彼女と初めて出会ったのも、こんな寒い夜だった。

当時、僕は人生に目的もなく、ただなんとなく生きていた。
27歳、独身。交際している女性はいない。
仕事は平凡なサラリーマンながら、それなりに稼ぎはあるし、容姿も特別悪い訳ではないので、けしてモテないわけではない。
実際、多くはないが、女性と交際したこともある。だが、続かない。
そうこうしているうちに、いつしか交際することが億劫になり、もう何年も独りだ。
そして、今では独りが楽になってしまい、女性を食事に誘うこともなくなった。

だが、それでも健康な27歳の男だ。
性欲はある。
そんな時に利用するのがこれだ。

『姫。18歳♪フリーター☆
色白で細身("⌒∇⌒")
顔も可愛いとか綺麗ってよく言われるよ( ̄∇ ̄*)ゞ
今、ちょっと困ってるんで、助けてほしいな(>_<)
優しいお兄さんとかおじさま、興味あったらメールちょうだいね(#^.^#)』

そう、出会い系サイトでの援助交際だ。
恋愛と違い、駆け引きや気遣いなど不要だし、一緒に食事や遊びに行ったり、プレゼント代などを考えると、援助代のほうが安い。

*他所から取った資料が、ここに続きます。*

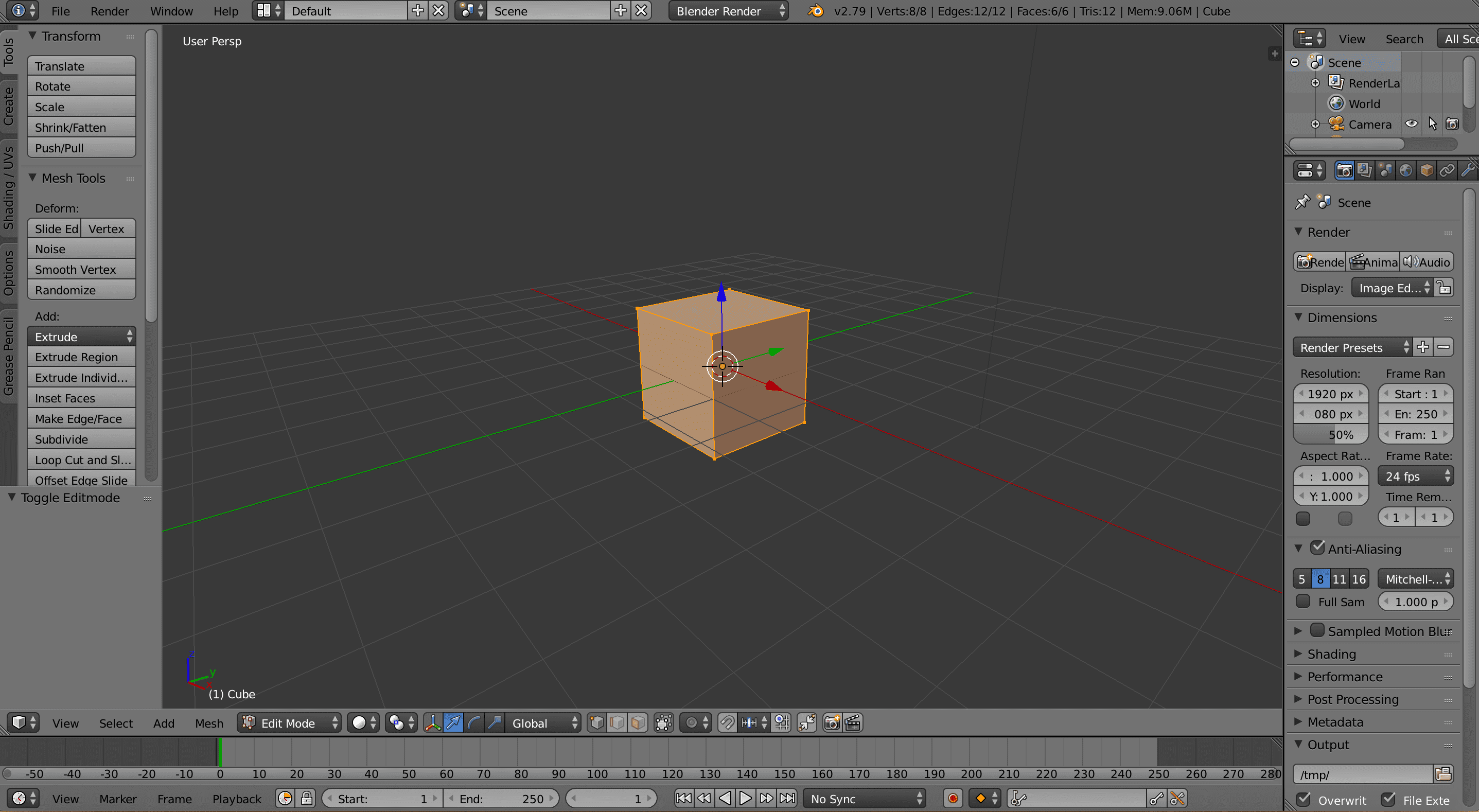Screen dimensions: 1479x812
Task: Open the Object properties cube icon
Action: [x=1426, y=170]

というわけで、その夜、この18歳のフリーターと会う約束をして、待ち合わせ場所のカフェでコーヒーを飲んでいると、約束の時間の10分くらい前にメールがきた。
『着いたよ♪どんなカッコしてる?
あたしは黒のコートで、赤いバッグ持ってる(*´∇`*)』
僕は返信する。
『僕は青いセーターで、店に入って左から2番目のテーブル席でコーヒー飲んでるよ』
すると、店の自動ドアが開き、メールの通りの服装の少女が入ってきた。
その少女を見て、僕は衝撃を受けた。
肩まで伸びた艶やかな黒髪、透き通るような白い肌、大きな黒い瞳、整った鼻筋、白い肌に映える赤い唇、全てがこの世のものとは思えないほどの美しさだ。
「どうしたの?お兄さん。
ぼーっとして。」
少女に言われ我に返った。
「ああ、ゴメン、ゴメン。
君も何か飲む?」
すると少女は、
「ううん、それより早く行こうよ」
と僕の手を取り、立ち上がるよう促した。
「ああ、分かったよ。じゃあ、行こうか」
僕がレジで会計を済ませると、少女は腕を組んできて、
「さ、行きましょ。あたしもう喉カラカラ」
妙なことを言う。
じゃあ、さっき何故断ったのだろう。